Oakland County Clerk/Register of Deeds
- In office January 1, 2011 – December 31, 2012
- Preceded by: Ruth Johnson
- Succeeded by: Lisa Brown

Member of the Oakland County Board of Commissioners from the 2nd District
- In office January 1, 2003 – January 1, 2011
- Succeeded by: Robert Hoffman

Member of the Michigan Senate from the 15th district
- In office June 6, 1996 – December 31, 2002
- Preceded by: Dave Honigman
- Succeeded by: Nancy Cassis

Member of the Michigan House of Representatives
- In office January 1, 1983 – June 6, 1996
- Preceded by: Claude Trim
- Succeeded by: Nancy Cassis
- Constituency: 60th district (1983–1992) 38th district (1993–1996)

Personal details
- Born: July 12, 1943 Detroit, Michigan, U.S.
- Died: December 18, 2020 (aged 77) Commerce Township, Michigan, U.S.
- Party: Republican
- Education: Detroit College of Law (J.D.) University of Michigan (B.A.)

= Bill Bullard Jr. =

American politician (1943–2020)

Bill Bullard Jr. (July 12, 1943 – December 18, 2020) was an American politician. He was a Republican member of both houses of the Michigan Legislature and local official in Oakland County.

==Biography==
Bullard earned his bachelor's degree from the University of Michigan and Juris Doctor degree from the Detroit College of Law. He served in elected office in Highland Township from 1978 through 1982, and was elected to the state House in 1982. In 1994, Bullard was elected to the state Senate in a special election in June.

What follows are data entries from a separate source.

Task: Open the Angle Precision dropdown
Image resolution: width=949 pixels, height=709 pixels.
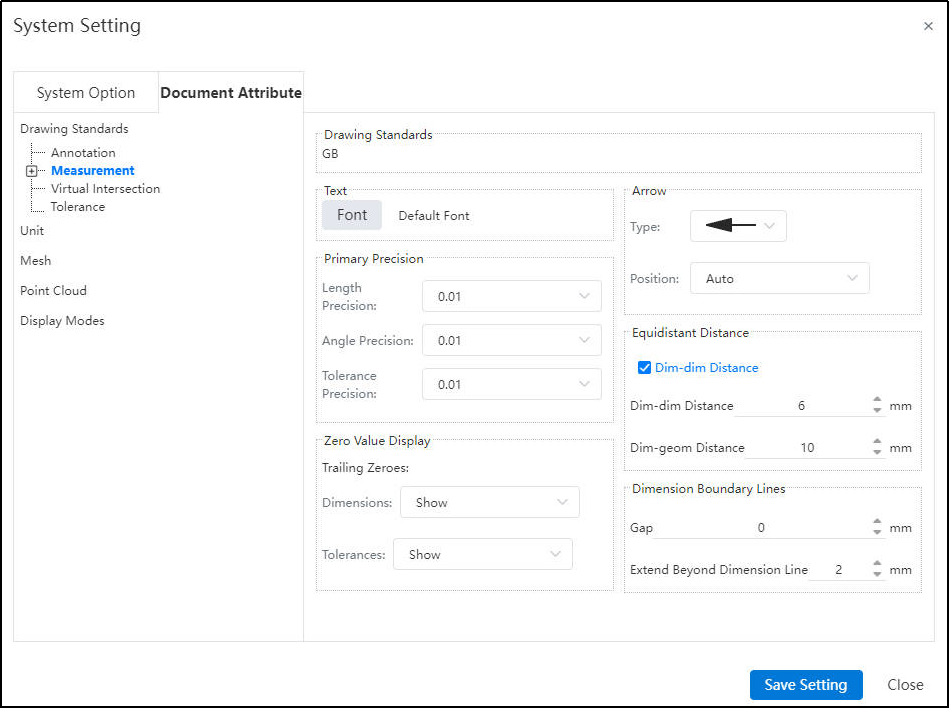Action: [511, 340]
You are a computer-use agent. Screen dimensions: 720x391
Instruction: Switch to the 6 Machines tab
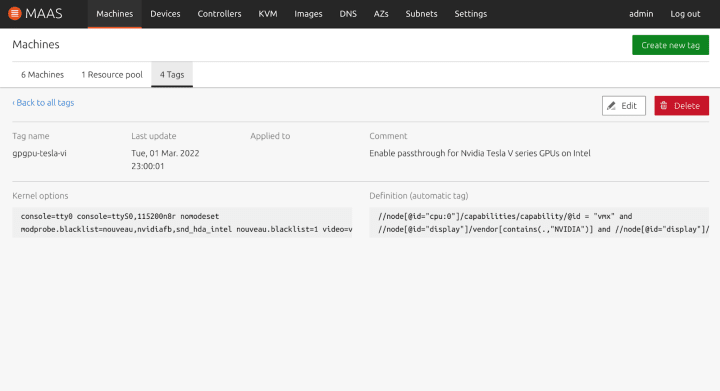[42, 74]
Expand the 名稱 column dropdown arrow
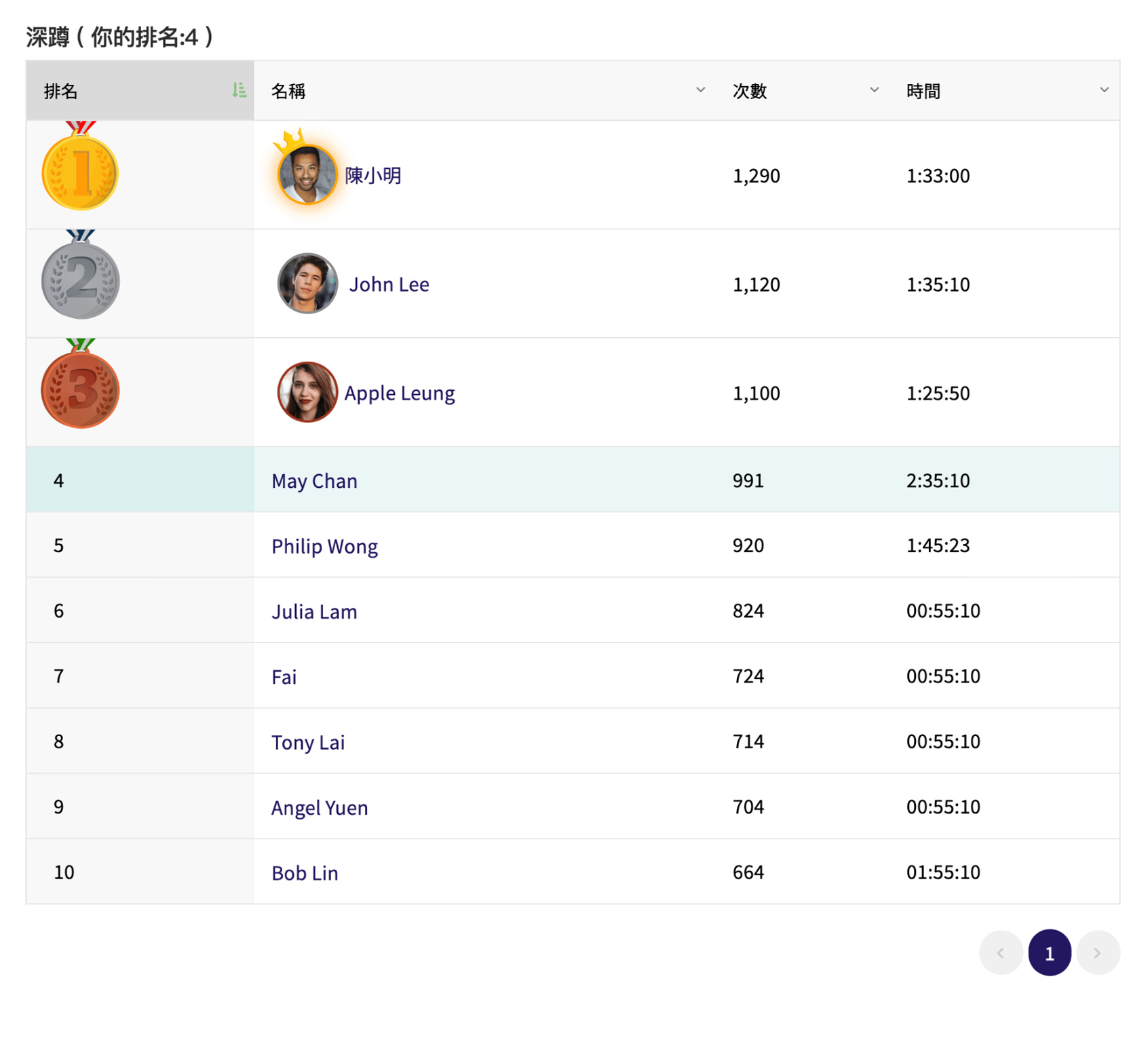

After leaving the Legislature, Bullard was elected to the Oakland County Board of Commissioners, where he served four terms, including six years as chairman, before being selected to succeed Ruth Johnson as county clerk/register of deeds when Johnson was elected Michigan Secretary of State. Bullard was defeated for re-election to a full term in 2012 by Lisa Brown.

Bullard died from complications of cancer and COVID-19 at Huron Valley-Sinai Hospital on December 18, 2020, aged 77, during the COVID-19 pandemic in Michigan.